Das Paar, das seit Jahren in der Siedlung lebt, befürchtet, dass nach der Sanierung die Miete (bisher 860 Euro warm für 108 Quadratmeter) um ein Drittel steigen könnte. „Wenn ich von den Mietpreisen höre, frage ich mich: Was ist denn das für ein Wahnsinn? Wer soll das bezahlen?“, sagt Daniela Starke verzweifelt. Die Wohnung, in der sie ihre vier Kinder großgezogen haben, sei für sie eigentlich zu groß. Allerdings würden sie für eine neu gemietete 60 Quadratmeter große Wohnung in der Siedlung die gleiche Miete zahlen, heißt es.

Doch damit nicht genug: Viele Mieter ärgern sich über nasse Dämmstoffe, die wochenlang im Regen gelegen hätten. Die Angst vor Schimmel ist groß. Doch während die Pressestelle von Stadt und Land versichert, bei Schimmel und Schädlingsbefall würde schnell gehandelt, erleben die Mieter die Situation anders. Man bekomme widersprüchliche Antworten, sagt eine weitere Betroffene.

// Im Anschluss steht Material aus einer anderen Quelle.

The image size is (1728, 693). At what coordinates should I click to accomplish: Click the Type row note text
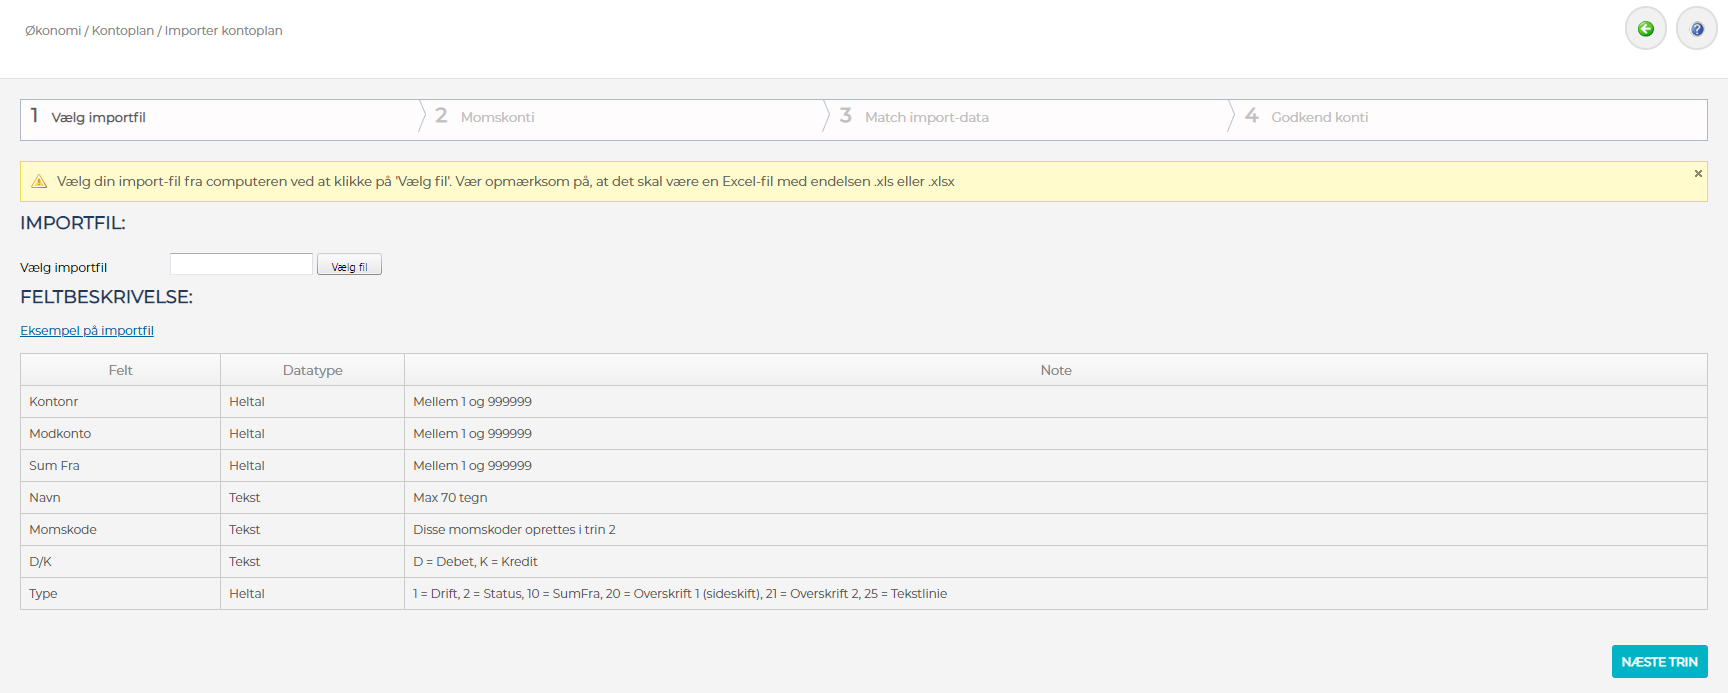(x=680, y=594)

Schimmel, kaputte Fassaden, undichte Dächer
Besonders die älteren Mieter, die seit Jahrzehnten in der Siedlung leben, leiden unter dem Dauerstress. Die Liste der möglichen Baumängel wird immer länger: Schimmel, kaputte Fassaden, undichte Dächer. „Manche Keller sind seit der Modernisierung wie Schwimmbäder“, witzelt Wolfgang Henschke, der sich um die Mängelliste kümmert. Wenigstens kann er noch lachen. Doch die Lage ist alles andere als lustig.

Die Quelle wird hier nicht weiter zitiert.